Одиночества спелый плод, я тебя бы проткнула шилом, знаю, знаю — гной потечет, знаю, знаю, что ты прогнило, не висишь уже, а свисаешь, не спасаешь, давно не спасаешь, от себя самого погибаешь, совершенное — будто шар, совершённое — как кошмар. И когда говорю с другими — не слова из меня вылетают, знаю, знаю, что — не слова, а круглые, как горошины, яркие такие, хорошенькие, совершенные в своей законченности, крошечные такие, крошечные о-ди-но-че-ст-ва. А люди, не зная, что это такое, на слова отвечают словами, отвечают просто словами, легкими словами и чистыми, наивными словами и быстрыми, — на эти шарики гноя, семена моего одиночества…

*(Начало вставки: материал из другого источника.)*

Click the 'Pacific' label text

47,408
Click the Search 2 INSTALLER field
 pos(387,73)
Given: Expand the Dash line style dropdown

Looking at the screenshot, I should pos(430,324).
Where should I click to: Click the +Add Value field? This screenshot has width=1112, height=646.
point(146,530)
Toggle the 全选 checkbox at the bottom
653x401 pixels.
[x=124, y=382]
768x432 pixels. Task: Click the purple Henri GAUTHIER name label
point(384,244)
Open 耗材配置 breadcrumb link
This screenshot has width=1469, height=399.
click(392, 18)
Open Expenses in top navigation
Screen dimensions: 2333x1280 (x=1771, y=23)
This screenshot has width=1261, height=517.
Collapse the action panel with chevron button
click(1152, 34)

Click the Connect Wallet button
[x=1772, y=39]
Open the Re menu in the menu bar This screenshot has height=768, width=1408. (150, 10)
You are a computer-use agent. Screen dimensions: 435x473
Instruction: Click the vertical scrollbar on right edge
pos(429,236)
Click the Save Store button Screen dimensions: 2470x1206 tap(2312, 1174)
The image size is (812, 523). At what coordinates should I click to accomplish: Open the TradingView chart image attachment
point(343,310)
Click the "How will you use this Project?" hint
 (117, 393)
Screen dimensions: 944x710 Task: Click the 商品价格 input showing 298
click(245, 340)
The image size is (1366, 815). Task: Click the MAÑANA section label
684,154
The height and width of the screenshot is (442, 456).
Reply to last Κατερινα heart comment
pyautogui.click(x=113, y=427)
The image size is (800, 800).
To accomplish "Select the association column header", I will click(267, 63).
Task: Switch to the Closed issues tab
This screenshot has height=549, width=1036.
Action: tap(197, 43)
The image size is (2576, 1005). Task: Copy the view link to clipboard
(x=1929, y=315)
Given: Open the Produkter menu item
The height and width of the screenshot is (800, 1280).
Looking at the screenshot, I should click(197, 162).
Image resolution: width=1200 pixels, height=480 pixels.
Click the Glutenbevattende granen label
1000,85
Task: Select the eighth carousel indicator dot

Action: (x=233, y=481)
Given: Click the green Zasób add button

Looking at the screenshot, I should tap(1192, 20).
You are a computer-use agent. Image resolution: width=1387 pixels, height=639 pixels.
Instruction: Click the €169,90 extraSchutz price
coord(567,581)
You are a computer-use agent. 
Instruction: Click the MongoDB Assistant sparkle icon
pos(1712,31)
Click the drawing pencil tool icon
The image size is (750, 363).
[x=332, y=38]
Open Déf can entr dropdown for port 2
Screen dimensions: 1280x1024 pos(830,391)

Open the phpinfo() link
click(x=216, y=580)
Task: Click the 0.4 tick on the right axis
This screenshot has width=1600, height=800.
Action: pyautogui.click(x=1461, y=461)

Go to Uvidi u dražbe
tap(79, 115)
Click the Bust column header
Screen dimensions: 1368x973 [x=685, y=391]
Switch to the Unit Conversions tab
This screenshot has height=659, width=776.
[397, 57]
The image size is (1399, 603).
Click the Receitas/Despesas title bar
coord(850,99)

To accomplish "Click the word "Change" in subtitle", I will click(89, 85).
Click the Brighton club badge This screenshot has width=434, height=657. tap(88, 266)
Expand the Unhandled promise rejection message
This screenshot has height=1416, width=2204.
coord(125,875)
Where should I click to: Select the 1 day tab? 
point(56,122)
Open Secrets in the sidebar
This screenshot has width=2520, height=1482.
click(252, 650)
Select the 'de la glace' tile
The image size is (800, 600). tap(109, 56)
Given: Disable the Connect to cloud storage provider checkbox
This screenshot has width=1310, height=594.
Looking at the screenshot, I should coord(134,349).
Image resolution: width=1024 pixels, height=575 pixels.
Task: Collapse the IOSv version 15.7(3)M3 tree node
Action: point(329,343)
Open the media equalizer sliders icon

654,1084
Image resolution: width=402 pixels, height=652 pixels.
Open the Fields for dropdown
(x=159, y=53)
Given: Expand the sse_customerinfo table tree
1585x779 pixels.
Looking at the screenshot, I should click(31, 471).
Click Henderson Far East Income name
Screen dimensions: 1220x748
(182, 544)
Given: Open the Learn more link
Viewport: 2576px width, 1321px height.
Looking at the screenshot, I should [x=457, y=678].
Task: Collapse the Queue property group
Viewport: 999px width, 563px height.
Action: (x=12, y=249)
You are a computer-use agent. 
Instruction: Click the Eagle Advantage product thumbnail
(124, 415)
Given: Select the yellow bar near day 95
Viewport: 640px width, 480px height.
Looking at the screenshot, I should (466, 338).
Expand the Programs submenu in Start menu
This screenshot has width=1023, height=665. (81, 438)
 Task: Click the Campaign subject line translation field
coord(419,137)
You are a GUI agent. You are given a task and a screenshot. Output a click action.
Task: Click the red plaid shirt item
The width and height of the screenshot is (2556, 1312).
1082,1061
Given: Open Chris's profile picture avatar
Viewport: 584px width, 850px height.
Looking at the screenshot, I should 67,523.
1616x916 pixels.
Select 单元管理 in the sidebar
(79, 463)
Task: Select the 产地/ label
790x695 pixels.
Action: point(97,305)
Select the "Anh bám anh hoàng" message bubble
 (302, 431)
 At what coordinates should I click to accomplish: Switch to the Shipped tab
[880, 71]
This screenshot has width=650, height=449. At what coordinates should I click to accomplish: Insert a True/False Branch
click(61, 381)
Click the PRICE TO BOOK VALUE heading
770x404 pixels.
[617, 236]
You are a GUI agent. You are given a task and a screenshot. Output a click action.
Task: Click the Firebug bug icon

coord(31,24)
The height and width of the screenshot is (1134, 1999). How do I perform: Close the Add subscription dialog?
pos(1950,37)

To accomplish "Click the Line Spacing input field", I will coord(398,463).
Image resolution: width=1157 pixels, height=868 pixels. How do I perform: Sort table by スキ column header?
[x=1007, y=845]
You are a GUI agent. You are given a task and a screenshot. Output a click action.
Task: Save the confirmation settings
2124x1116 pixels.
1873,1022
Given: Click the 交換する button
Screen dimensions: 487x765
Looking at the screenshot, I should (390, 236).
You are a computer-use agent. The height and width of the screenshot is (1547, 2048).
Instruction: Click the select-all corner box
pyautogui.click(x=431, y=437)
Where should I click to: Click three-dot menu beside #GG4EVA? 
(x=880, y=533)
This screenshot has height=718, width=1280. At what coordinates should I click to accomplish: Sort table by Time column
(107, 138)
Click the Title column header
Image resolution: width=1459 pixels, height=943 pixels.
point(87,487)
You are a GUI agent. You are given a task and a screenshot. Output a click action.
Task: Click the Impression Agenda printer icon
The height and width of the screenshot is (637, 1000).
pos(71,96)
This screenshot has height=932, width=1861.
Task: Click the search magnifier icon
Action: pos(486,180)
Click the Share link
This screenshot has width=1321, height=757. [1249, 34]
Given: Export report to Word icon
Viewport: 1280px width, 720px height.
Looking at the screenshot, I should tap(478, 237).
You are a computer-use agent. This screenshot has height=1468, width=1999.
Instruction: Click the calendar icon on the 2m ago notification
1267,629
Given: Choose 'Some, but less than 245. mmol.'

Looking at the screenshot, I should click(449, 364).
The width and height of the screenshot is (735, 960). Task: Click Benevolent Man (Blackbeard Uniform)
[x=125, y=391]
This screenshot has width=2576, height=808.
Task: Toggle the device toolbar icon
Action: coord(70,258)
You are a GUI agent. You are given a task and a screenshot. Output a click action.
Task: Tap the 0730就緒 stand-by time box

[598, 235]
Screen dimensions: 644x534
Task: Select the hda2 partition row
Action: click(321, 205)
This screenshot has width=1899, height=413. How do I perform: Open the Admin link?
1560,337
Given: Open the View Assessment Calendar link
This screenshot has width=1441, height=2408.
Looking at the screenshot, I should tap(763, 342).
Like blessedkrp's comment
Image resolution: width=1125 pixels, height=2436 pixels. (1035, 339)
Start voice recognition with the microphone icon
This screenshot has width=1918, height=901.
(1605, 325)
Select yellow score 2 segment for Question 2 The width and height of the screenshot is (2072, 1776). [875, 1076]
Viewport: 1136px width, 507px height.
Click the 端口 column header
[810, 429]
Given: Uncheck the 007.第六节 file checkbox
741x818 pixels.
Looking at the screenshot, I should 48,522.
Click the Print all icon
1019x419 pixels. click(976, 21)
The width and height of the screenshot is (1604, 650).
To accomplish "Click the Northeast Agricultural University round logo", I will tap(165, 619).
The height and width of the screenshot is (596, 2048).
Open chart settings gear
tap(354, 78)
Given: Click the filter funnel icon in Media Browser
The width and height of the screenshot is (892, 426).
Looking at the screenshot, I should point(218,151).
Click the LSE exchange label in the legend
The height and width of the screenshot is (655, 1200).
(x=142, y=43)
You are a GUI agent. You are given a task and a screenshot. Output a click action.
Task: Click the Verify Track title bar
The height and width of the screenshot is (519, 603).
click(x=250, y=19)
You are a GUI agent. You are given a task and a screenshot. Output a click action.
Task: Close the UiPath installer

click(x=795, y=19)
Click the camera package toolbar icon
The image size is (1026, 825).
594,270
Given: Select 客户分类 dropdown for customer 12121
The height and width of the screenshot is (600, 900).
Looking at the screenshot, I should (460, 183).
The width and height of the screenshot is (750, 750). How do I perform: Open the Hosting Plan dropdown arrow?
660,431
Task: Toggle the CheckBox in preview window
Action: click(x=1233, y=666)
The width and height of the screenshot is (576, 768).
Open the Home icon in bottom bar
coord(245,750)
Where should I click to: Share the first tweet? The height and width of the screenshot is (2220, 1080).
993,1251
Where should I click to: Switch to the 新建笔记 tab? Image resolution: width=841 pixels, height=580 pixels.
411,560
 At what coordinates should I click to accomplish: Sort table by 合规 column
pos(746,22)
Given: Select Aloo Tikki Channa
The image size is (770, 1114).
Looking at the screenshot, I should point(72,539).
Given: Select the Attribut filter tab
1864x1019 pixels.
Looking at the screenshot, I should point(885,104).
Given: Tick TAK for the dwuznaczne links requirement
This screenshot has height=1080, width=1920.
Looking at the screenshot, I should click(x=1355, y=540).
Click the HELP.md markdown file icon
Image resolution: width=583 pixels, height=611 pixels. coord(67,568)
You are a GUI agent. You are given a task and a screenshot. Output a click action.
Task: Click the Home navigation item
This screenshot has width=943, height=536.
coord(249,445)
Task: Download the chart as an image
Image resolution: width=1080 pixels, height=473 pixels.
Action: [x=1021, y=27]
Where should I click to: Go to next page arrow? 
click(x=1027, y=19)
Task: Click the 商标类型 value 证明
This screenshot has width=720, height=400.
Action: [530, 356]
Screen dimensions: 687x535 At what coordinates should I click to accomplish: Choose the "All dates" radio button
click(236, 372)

А ну-ка и я попробую. Беру чистый лист и пишу красиво:
«Я — хорошая, я — способная, литература мне дается легко, писать книжки — это легкое дело, я буду писать хорошие книжки».
И еще раз. И еще раз. Нет, не действует. Видимо, не хватает Вашей веры, несравненный сэр, Вашего внушающего голоса, Ваших одобряющих глаз. Может быть — классного коллектива, чтобы рядом сопели, ерзали, грызли авторучки и всё вместе заряжались энтузиазмом. Может, нужно обязательно белый фартук, черную доску и портрет Эйлера перед глазами? Нет, при чем же тут Эйлер? Я ж — про литературу…
Опять идеализирую, что за натура, обязательно надо соврать и исказить правду жизни. Ведь там, в тундре, на шершавом столе, чисто ошкрябанном охотничьим ножиком, лежал вовсе не Аристотель, а — наоборот — Гегель. Но «Метафизика» для меня завлекательнее, в ней сугубо научный — современный — подход к явлениям бытия органически переплетен и слит с мифом, из которого прорастала тогда наука. И потому Аристотель для меня как-то ближе к тундре, как я ее ощущаю: чужеродность ее и всесилие уменьшают порою меня в моих же собственных глазах до беспомощной крошечности и исключительно для посильного самоутверждения требуют вдруг почти мифологических начал для объяснения простых, наверное, но непостижимых городскому разуму явлений природы, тамошнего мышления и быта. Отсюда — и «Метафизика», воистину: не соврешь — не проживешь.
Это мое уточнение напоминает поправку, которую мы в Мурманске получили некогда от нашего собкора по Мончегорску Вити Ежикова, когда я работала в мурманской молодежной газете, свято любимой. Витя Ежиков был нашей гордостью, он капли не брал в рот спиртного, в отличие от других собкоров, был въедлив в работе, неистребимо писуч, буквально заваливал редакцию своими материалами, тогда как из других наших собкоров их надо было вырывать клещами, любовью или угрозами, дотошен и педантичен. Даже просто глядеть на Витю Ежикова было приятно. Он был хрупок, невысок ростом, стерильно чист в аккуратно отглаженном своем костюмчике, вообще аккуратен, как статуэтка, его хотелось сразу же поставить в сервант и ежеминутно смахивать с него пыль, чтоб даже пылинками не порушить совершенства. В редакции он так невесомо и аккуратно опускался на расшатанный стул, что под ним, единственным, этот стул не кряхтел.